---------- Estratto del documento
Il testo tra l’altro ripete quasi pedissequamente un precedente spagnolo che nell’aprile 2010 conquistò le prime pagine della stampa iberica. Analoghe le accuse di sessismo e formulazione di stereotipi, assai simile il tono apodittico e definitivo che nasconde una stupefacente superficialità e un dilettantismo critico, quello sì davvero pericoloso e nocivo per un insegnante incline ad accettare serenamente quanto affermato nell’opuscolo (Dubito pelatro che ce ne siano. E per fortuna, aggiungerei in questo caso).

Bastano solo poche righe per smontare il ragionamento, peraltro sconfessato, a onor del vero, dal viceministro Guerra.

L’intento primario delle fiabe non è fornire un modello ma creare situazioni in cui le difficoltà, gli orrori, le paure della vita reale vengano affrontate attraverso un percorso di immedesimazione e iniziazione alla realtà simboleggiato dalle figure e dalle trame fiabesche.
--------------------
---------- Dati forniti
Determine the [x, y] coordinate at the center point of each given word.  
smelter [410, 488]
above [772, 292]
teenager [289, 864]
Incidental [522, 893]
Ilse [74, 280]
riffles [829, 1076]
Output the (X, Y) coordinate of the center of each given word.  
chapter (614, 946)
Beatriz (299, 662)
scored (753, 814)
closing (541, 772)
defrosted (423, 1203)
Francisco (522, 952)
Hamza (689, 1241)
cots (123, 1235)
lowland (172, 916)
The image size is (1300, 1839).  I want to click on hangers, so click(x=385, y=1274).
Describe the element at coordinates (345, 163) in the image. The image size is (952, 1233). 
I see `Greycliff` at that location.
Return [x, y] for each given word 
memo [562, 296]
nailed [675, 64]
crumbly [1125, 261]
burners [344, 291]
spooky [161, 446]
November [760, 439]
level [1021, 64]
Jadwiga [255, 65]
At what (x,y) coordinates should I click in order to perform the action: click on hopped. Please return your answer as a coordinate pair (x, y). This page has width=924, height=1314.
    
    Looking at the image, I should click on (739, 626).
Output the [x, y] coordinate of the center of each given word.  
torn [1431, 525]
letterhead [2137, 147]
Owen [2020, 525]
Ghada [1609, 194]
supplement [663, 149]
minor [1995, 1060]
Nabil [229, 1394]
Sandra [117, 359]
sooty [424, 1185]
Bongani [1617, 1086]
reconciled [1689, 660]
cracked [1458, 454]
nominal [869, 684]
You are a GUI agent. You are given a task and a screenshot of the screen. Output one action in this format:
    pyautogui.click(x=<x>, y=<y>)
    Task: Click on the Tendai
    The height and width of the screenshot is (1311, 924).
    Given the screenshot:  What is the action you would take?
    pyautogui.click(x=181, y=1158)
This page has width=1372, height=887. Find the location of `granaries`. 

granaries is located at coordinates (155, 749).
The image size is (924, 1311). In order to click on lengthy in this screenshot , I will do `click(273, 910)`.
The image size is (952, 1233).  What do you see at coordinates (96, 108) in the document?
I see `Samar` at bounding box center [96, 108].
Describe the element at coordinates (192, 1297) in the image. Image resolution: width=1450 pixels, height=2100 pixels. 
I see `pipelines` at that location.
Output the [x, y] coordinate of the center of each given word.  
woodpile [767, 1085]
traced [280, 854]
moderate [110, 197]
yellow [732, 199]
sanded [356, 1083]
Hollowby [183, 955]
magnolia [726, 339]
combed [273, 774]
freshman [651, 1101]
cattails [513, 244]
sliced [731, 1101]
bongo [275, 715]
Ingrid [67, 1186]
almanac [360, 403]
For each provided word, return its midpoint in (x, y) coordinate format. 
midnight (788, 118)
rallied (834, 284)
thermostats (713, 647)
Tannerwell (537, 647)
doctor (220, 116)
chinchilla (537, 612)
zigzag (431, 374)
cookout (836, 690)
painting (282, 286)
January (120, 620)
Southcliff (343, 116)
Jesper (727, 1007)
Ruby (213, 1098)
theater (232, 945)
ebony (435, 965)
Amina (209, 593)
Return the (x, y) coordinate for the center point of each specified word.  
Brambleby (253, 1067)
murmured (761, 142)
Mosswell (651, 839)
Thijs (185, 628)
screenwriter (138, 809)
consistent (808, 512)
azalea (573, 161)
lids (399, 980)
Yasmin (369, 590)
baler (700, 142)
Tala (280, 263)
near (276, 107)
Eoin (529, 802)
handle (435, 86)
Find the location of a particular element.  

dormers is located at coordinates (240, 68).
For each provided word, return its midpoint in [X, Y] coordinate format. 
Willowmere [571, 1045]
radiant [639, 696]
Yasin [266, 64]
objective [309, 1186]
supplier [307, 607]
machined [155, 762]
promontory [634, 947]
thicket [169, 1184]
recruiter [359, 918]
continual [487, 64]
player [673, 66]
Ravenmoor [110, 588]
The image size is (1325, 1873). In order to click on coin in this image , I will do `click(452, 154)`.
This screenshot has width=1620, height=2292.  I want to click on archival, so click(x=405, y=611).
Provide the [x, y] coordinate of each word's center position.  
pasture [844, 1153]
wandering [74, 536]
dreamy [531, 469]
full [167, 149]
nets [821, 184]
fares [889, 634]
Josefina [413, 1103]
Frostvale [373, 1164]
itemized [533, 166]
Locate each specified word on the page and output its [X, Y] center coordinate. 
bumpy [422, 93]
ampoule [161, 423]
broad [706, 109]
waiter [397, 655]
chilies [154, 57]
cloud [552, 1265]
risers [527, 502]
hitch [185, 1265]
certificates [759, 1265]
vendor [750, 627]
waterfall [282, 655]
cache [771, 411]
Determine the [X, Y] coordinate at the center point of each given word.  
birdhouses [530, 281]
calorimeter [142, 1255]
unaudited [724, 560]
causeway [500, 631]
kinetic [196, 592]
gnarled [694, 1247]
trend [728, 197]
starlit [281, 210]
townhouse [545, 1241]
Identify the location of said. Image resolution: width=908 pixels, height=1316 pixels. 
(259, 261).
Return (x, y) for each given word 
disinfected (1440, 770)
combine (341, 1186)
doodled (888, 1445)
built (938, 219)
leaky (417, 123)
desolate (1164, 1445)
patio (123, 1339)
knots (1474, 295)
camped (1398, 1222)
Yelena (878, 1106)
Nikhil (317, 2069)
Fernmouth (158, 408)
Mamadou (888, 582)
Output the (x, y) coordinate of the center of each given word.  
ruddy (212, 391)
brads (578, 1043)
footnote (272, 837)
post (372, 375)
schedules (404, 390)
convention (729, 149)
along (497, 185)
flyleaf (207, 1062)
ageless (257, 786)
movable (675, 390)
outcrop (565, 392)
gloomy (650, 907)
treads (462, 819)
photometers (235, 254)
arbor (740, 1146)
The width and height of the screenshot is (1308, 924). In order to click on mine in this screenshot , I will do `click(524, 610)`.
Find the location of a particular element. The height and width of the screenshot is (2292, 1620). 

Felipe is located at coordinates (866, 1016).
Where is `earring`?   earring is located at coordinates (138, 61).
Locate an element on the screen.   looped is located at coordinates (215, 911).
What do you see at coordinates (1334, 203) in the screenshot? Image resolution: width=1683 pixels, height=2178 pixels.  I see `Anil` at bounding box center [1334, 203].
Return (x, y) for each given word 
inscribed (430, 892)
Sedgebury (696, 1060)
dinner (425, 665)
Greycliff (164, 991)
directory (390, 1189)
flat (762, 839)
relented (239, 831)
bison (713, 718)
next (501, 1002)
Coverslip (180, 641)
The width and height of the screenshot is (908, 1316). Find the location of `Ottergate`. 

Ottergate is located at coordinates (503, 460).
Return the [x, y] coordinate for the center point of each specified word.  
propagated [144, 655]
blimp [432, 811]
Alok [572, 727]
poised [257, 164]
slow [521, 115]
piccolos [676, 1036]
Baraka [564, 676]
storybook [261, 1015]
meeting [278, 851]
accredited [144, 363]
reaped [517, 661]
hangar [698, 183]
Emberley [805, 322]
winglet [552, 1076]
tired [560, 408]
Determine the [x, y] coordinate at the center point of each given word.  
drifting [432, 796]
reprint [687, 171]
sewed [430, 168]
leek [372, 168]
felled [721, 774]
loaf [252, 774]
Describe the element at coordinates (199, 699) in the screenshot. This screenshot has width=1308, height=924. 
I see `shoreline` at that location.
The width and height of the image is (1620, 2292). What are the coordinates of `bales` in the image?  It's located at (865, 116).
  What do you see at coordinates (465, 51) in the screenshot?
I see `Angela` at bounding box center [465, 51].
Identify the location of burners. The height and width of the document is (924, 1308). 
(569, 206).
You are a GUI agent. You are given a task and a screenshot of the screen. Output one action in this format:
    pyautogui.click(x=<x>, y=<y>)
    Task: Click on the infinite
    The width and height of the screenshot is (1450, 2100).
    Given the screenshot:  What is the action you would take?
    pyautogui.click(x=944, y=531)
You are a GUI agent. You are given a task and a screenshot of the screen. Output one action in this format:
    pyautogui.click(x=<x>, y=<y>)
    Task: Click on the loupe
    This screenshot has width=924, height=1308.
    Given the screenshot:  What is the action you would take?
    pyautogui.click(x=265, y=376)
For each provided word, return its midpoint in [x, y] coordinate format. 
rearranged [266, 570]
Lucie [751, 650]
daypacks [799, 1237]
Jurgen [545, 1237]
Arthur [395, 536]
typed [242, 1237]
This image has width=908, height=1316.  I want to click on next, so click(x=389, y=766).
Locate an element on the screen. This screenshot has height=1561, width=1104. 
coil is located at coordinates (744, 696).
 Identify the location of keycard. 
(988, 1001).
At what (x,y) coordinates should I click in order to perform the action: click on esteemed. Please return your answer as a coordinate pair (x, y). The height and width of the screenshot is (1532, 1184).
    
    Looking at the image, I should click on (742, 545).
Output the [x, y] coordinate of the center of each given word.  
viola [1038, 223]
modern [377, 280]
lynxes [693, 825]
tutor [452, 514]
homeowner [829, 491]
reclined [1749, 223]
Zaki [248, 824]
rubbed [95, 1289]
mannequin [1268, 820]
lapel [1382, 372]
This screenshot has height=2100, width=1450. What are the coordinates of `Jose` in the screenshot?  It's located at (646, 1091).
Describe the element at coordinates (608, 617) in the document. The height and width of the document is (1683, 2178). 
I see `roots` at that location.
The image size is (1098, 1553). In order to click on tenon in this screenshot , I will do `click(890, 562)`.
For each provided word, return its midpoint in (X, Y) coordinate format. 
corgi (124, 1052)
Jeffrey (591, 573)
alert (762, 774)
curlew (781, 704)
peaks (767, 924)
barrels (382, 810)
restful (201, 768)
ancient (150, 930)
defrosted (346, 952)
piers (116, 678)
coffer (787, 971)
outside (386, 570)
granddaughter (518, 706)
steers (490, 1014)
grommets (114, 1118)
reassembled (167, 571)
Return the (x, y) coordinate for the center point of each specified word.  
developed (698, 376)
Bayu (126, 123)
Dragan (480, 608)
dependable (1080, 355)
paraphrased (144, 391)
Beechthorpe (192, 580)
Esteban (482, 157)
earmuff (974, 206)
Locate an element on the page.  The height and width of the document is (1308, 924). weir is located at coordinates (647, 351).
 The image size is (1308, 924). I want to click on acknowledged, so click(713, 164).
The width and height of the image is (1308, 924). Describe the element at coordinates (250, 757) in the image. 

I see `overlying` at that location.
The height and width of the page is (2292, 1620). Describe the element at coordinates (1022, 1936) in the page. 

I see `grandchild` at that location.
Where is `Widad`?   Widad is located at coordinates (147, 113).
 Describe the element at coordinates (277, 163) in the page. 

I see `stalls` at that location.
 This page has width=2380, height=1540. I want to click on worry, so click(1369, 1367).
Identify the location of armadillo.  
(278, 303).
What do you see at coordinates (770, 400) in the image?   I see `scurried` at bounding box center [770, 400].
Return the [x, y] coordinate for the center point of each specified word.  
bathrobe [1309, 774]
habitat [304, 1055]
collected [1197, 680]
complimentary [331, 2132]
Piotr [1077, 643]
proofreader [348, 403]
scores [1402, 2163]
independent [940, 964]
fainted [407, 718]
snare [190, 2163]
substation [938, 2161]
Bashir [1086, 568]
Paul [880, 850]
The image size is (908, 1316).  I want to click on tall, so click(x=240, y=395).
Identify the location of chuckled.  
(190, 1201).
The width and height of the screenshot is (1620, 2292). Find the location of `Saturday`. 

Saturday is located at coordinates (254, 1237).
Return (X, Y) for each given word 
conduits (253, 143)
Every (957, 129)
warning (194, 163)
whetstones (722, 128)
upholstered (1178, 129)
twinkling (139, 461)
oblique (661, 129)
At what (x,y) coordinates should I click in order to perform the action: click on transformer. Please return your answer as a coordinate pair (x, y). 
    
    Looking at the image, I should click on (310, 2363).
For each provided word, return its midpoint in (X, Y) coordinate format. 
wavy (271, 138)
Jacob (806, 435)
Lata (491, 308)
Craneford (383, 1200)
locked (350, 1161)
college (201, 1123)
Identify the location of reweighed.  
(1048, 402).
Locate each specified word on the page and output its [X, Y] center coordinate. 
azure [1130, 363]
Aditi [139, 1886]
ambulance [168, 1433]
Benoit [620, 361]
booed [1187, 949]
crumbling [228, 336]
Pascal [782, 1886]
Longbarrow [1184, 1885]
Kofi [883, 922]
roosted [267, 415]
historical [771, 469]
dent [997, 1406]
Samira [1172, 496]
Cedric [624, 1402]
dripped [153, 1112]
--------------------
Istruzioni:
Riscrivi il tratto del testo sulle fiabe da "Bastano solo poche" fino a "dalle trame fiabesche.", sostituendo "percorso" con "cammino".

Soluzione:
Bastano solo poche righe per smontare il ragionamento, peraltro sconfessato, a onor del vero, dal viceministro Guerra.

L’intento primario delle fiabe non è fornire un modello ma creare situazioni in cui le difficoltà, gli orrori, le paure della vita reale vengano affrontate attraverso un cammino di immedesimazione e iniziazione alla realtà simboleggiato dalle figure e dalle trame fiabesche.